I've often found incorporating oats into the smoothies (I grind the oats first) will help in adding some complex carbs and an interesting texture.  Ground flax seeds will throw in some healthy fats and fibre as well.

Frozen fruit is fantastic for smoothies - heck, you don't even need the banana, although I find they're more enjoyable with the banana for texture.  I also use Danone Silhouette yogurt because of the incredibly low calorie count and excellent flavour - plus I like that it doesn't use Aspartame/Nutrasweet, but rather Splenda, which is good in my books.


----------



## Trip (May 10, 2006)

I might try it out with the flax, sounds interesting....


----------



## Silver (May 10, 2006)

Be sure the flax seeds are ground (just buy them whole - SUPER cheap - and then throw them in the blender for a bit) because we can't digest whole flax seeds so they just pass through.

Also be sure to store any leftovers from what you grind in the fridge or they go bad.


----------



## LEFSElover (Oct 14, 2006)

Barb33 said:
			
		

> Trip, try a 1/2 cup of whole grain cereal with a cup of skim milk.
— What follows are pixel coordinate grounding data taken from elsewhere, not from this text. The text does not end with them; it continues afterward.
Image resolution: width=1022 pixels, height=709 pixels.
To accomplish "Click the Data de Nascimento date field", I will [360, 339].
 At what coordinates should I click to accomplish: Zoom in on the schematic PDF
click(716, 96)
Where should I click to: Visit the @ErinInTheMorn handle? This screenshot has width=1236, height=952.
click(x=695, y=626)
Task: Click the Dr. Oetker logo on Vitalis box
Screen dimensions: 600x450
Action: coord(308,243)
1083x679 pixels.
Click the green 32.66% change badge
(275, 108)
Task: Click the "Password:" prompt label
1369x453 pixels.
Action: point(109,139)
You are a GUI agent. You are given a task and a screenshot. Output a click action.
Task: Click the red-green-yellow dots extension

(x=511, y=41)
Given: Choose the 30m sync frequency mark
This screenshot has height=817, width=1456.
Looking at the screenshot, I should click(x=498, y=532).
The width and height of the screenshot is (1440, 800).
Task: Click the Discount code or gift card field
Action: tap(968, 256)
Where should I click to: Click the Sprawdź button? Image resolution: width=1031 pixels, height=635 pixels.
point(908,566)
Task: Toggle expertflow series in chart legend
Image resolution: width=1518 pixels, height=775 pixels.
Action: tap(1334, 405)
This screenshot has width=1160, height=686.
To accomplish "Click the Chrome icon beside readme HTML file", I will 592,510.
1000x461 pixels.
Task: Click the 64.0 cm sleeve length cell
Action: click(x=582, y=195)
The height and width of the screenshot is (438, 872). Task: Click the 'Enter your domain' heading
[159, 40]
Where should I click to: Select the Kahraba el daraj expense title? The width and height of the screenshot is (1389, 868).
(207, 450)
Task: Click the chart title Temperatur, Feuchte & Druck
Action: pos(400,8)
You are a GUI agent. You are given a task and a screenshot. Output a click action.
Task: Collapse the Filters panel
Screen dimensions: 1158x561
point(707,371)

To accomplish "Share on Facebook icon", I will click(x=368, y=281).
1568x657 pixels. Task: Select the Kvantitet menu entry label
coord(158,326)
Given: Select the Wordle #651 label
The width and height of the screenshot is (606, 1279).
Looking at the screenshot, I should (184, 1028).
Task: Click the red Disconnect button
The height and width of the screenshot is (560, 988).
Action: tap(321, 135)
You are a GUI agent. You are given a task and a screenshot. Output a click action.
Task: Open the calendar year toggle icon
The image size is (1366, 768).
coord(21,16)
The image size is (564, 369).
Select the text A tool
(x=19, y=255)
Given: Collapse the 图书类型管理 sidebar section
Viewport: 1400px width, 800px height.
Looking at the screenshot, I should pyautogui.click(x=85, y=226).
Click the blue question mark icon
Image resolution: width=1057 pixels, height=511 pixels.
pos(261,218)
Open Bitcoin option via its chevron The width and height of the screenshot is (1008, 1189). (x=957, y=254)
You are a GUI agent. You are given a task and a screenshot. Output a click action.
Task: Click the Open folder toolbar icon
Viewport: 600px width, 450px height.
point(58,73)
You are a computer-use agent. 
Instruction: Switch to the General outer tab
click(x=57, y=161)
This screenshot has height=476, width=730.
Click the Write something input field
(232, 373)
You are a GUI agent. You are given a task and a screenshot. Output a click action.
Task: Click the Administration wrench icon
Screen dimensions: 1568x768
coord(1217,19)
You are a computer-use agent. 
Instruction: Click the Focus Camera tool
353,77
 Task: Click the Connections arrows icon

OR, a poached egg on a slice of whole wheat toast. Skip the butter or margerine though. You can add a piece of fruit or a 1/2 cup of fresh berries.Enjoy!


 
may i ask why you are putting in the web sites.  everything there costs


----------



## shpj4 (Oct 15, 2006)

I usually order the Weight Watchers meals when I am shopping on-line and always order breakfast, lunch and dinner meals.

Have a Happy Sunday.


----------



## Andy M. (Oct 15, 2006)

A two egg Eggbeaters omlet filled with 1/4 cup of 50% reduced fat cheddar and a sprinkle of bacon bits (real) and you have a filling breakfast for about 200 calories.


----------



## Tartine (Oct 22, 2006)

My fave ww breakfast is 9 tbsp otmeal with water and sweetener. It makes only three points and is very filling!


----------



## Claire (Nov 22, 2006)

I don't know about weight watchers points, but my husband (who has to watch blood sugar levels) latest favorite is an eggo whole grain waffle (they make two different whole grain (whole meal in some countries) types.  He spreads it with Brummel & Brown and a slight drizzle of honey (he says syrup tempts him to drown it).  I, too, have a hard time forcing breakfast on myself.  But forcing himself to eat three real meals and three real snacks, all carb controlled has really helped his weight AND sugar levels are back to completely normal.


----------



## kapuk (Nov 30, 2006)

You may use those for your breakfast
They are low fat and calories


*Choose one bowl and one beverage with egg whites*

*Bowl of Shreded Wheat*
*Bowl of Grits*
*2-3 Eggs (whites)
Cups of Coffee, water or skim milk
*


----------



## cjs (Nov 30, 2006)

I often have trouble finding fruited cream cheese, so I mix some jam into plain c. c. and it's wonderful.


----------



## haminiham (Dec 1, 2006)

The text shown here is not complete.